On the other hand, during the single year 2022 of the cumulation of the regimes of the two officers who had decided to take responsibility for the others, the country had recorded more than 4,000 deaths. This amounts to saying that the rate of disappearance of Burkinabés was multiplied by four following the coup d’etat of January 2021.
In Mali, where a supposed rise in power of the army has long been sung, citizens are still waiting to know the number of municipalities or villages under the influence of terrorists who have been released. Of course, all of this would accommodate the painful and very slow march towards freedom, from which Niger would be conspicuously absent.
Niger, your country, cannot but be proud of its results, Professor. Apart from the fact that it is the only country in the area of the three borders to have full control of its borders, the only one able to take the greatest risks, the most perilous initiatives, it remains to this day the only one where the large-scale attacks by terrorist groups on combat positions remain and remain difficult.
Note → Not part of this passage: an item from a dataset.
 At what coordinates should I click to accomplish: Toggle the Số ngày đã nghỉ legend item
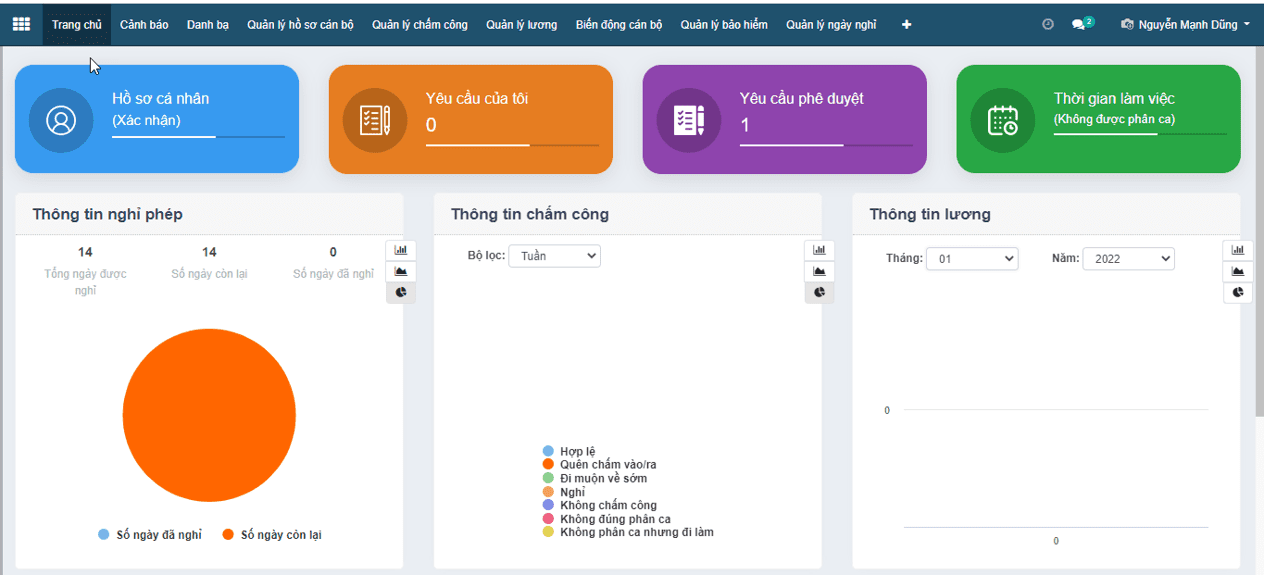click(x=150, y=535)
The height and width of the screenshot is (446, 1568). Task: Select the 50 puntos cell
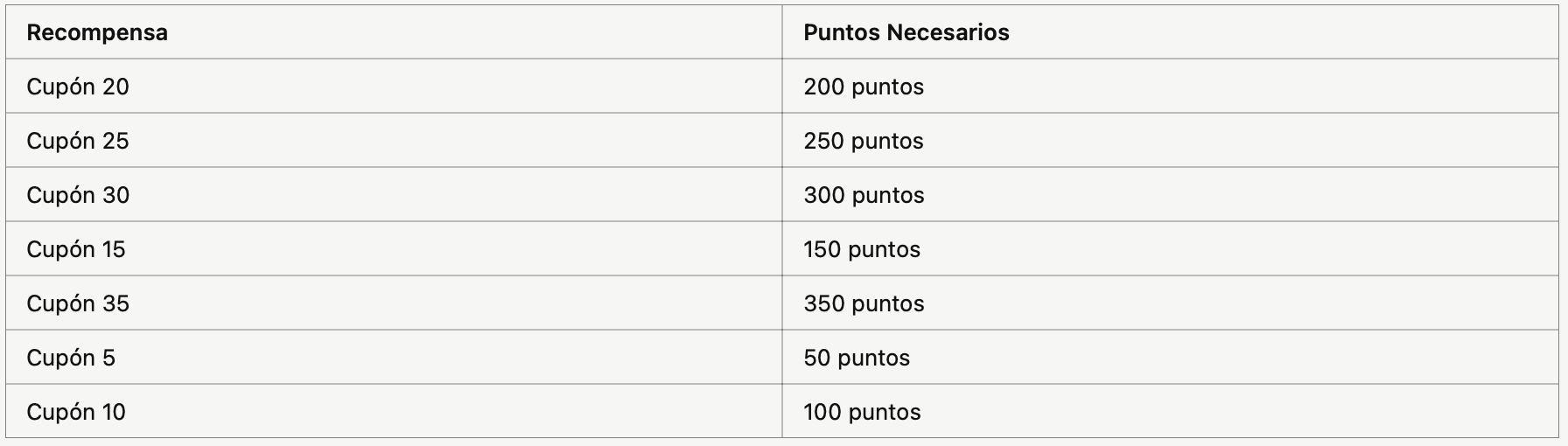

As a reminder, on February 25, 2022, the President of the Republic Mohamed Bazoum told the Mahatma Gandhi International Conference Center to take steps to make such attacks difficult.
To date, it is safe to say that this commitment has largely been kept. Even the ambush of last February 10 had intervened on a unit on patrol. And to mark the difference from those who have deserted their border to seek freedom in their capital, it was on Malian territory, a refuge for terrorists, that on March 17, the Nigerien army had imposed a scathing setback on the alleged responsible for the February 10, 2023 ambush.